[How to complete this task] Restate word for word the lines of the records below, starting at the line that contains "BSH MOVIE QUIZ SEASON 3 – MATCH 2" and ending at the line that contains "Shampoo bar (793, 1018)", with both of those lines included and nothing else.

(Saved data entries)
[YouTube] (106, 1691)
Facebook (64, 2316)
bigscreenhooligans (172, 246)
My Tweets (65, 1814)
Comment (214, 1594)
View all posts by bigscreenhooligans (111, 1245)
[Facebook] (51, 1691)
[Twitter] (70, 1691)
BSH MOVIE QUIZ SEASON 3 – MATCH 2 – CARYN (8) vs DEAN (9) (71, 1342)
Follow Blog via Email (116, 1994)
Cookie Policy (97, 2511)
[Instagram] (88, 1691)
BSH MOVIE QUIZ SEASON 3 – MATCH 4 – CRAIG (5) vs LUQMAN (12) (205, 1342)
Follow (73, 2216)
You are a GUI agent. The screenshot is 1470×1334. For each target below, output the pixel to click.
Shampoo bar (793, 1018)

--

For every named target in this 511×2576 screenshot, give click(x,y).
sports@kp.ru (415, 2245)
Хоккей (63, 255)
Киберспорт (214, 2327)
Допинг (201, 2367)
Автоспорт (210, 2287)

[Answer for the task]
BSH MOVIE QUIZ SEASON 3 – MATCH 2 – CARYN (8) vs DEAN (9) (71, 1342)
Follow Blog via Email (116, 1994)
Cookie Policy (97, 2511)
[Instagram] (88, 1691)
BSH MOVIE QUIZ SEASON 3 – MATCH 4 – CRAIG (5) vs LUQMAN (12) (205, 1342)
Follow (73, 2216)
You are a GUI agent. The screenshot is 1470×1334. For each target below, output the pixel to click.
Shampoo bar (793, 1018)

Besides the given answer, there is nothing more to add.